No cabe ninguna duda
que el error exige corrección, y si el errado persiste en seguir en esa actitud,
debemos advertirlo y ponérselo en su conocimiento. Y, claro está, si aún así
continúa en la misma actitud, debemos ponerlo en cuidado de algunos testigos, y
de no acceder a la corrección, acudir al conocimiento de la comunidad.
De alguna manera
es la lógica del sentido común. Actuamos así, quizás hasta de forma
inconsciente o instintiva, cuando alguien se sale de la norma correcta aceptada
en la sociedad o comunidad. Buscamos a alguien cercano que se lo diga; luego,
caso de resistirse a aceptar corregirse, accedemos a algunos testigos que
puedan presenciar esa rebeldía, y de ser necesario, lo pregonamos a la
comunidad para que lo sepa e interceda a que se corrija. De lo contrario se le
considera ajeno a la comunidad.
El problema que
frecuentemente suele surgir es que la persona amonestada o corregida no acepta
su corrección. Se rebela, se ensoberbece y se molesta. Normalmente la
corrección termina con una ruptura y enfado. Eso nos obliga a ser muy
prudentes; a actuar con sigilo y mucho cuidado, y, a veces, a no saber cómo
actuar o tratar la forma de corregir.

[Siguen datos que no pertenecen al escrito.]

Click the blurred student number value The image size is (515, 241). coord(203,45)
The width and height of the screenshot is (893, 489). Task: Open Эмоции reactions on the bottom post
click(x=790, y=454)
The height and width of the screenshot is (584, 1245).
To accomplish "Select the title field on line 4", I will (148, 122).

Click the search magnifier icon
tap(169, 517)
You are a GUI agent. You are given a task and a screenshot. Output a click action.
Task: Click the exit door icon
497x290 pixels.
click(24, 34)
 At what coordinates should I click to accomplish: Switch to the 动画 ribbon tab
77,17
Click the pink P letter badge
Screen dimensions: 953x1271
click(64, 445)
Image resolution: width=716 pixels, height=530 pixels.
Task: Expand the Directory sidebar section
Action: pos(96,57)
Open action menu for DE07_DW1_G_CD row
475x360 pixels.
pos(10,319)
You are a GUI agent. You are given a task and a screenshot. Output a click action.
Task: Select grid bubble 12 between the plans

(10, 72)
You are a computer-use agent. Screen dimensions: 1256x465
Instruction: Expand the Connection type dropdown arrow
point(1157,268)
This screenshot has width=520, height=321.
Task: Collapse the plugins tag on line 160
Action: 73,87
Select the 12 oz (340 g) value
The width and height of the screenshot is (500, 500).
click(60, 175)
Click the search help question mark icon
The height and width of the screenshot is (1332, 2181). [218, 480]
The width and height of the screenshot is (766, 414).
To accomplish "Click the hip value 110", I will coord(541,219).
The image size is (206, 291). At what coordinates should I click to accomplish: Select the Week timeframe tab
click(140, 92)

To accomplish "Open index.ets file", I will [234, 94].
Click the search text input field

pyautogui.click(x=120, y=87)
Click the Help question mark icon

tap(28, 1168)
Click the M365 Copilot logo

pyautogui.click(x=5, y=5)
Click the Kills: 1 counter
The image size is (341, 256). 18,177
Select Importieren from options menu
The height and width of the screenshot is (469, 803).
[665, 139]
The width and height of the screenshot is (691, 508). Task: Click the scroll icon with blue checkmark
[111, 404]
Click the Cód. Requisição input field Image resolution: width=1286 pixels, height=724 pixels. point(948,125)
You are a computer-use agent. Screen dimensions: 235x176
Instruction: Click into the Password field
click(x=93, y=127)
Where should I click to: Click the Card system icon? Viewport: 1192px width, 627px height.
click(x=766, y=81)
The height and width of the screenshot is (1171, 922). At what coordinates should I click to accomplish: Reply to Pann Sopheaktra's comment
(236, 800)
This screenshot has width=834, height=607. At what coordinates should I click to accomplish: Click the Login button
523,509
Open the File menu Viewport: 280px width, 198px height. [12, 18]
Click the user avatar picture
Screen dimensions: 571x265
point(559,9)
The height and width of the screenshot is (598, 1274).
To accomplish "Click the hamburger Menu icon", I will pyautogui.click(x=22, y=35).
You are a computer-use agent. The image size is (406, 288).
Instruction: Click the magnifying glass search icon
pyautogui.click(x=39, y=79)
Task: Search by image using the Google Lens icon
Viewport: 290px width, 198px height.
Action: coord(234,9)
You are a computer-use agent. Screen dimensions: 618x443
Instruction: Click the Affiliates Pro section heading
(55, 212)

La cuestión es que sabemos que debemos
hacerlo, a pesar de que nos arriesguemos a una ruptura en nuestras relaciones.
Pero, siempre será mejor a que se continúe errando por ignorancia.
Ahora, quizás en muchos ocasiones, lo que sucede es que tratamos de solucionar el problema sin acudir primero a la oración, a pedir la intervención, el auxilio y la sabiduría del Espíritu Santo, para que nos ilumine y ponga en nosotros las palabras necesarias y precisas para corregir fraternalmente al hermano equivocado.